In summary, we conclude that TADC are critical in determining the effectiveness of anti-tumor immune responses, especially with respect to maintaining activation of Ag-specific CD8+ T cells. We reported that TADC tolerogenicity is regulated by Foxo3 in both murine and human prostate cancer as well as murine models of melanoma and renal cell carcinoma. However, the mechanisms responsible for increased Foxo3 expression in TADC as well as the mechanism(s) by which FOXO3 mediates tolerogenicity are unclear and are currently under investigation. Foxo3 expression may be induced in response to stimuli such as reactive oxygen species in the TME or in response to interactions with other inflammatory cells (e.g., macrophages or mast cells) and their products within the TME. FOXO3 may induce expression of genes associated with tolerance, such as Ido, Tgfβ, and/or Il-10. A second possible hypothesis is that FOXO3 may play a less direct or active role in inducing expression of genes associated with tolerance, but rather, may mediate the inactivation of pro-inflammatory signals such as inhibition of NFκB or STATs. Lin et al. previously reported that FOXO3 regulates helper T cell activation to control autoimmunity by inhibiting NFκB. This is an interesting perspective as similar mechanisms have been described involving transcription factors overexpressed in inflammatory cells that infiltrate tumors, such as p53. Elucidation of these mechanisms may be critical to unveiling the balance between inflammation and tolerance in DC.

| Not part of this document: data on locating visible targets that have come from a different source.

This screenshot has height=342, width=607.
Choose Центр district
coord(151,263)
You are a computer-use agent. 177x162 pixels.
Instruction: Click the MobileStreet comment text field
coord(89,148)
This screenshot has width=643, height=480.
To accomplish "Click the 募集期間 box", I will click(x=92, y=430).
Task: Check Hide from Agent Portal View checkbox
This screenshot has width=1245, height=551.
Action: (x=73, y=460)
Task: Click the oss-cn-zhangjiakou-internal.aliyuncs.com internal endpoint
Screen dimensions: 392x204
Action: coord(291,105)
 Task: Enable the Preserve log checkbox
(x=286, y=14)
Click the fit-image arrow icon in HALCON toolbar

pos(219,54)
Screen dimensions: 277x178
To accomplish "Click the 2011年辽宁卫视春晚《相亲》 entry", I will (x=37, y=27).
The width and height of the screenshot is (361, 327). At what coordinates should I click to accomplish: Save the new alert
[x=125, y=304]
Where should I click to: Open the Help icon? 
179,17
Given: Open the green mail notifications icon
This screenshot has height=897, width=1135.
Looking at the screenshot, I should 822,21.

In terms of therapy, given that FOXO3 is also important for cell cycle regulation by activating genes that induce apoptosis, it may be most beneficial to utilize an approach that specifically targets silencing expression to dendritic cells, thus preventing downregulation of Foxo3 in tumor cells. One such approach currently under investigation is to administer small molecule and peptide-based inhibitors to FOXO3. Ideally, these inhibitors could be linked to molecules that would be taken up by DC-specific receptors, such as DEC-205. A second strategy may be to inhibit DNA binding by administering decoy DNA containing the motif recognized by Foxo3 thus preventing the induction of Foxo3 regulated genes associated with tolerance. These discoveries may have great impact for not only efficiently targeting and improving DC function in cancer immunotherapy, but may also have significant implications for designing therapeutics to utilize DC to dampen inflammation in autoimmune disease.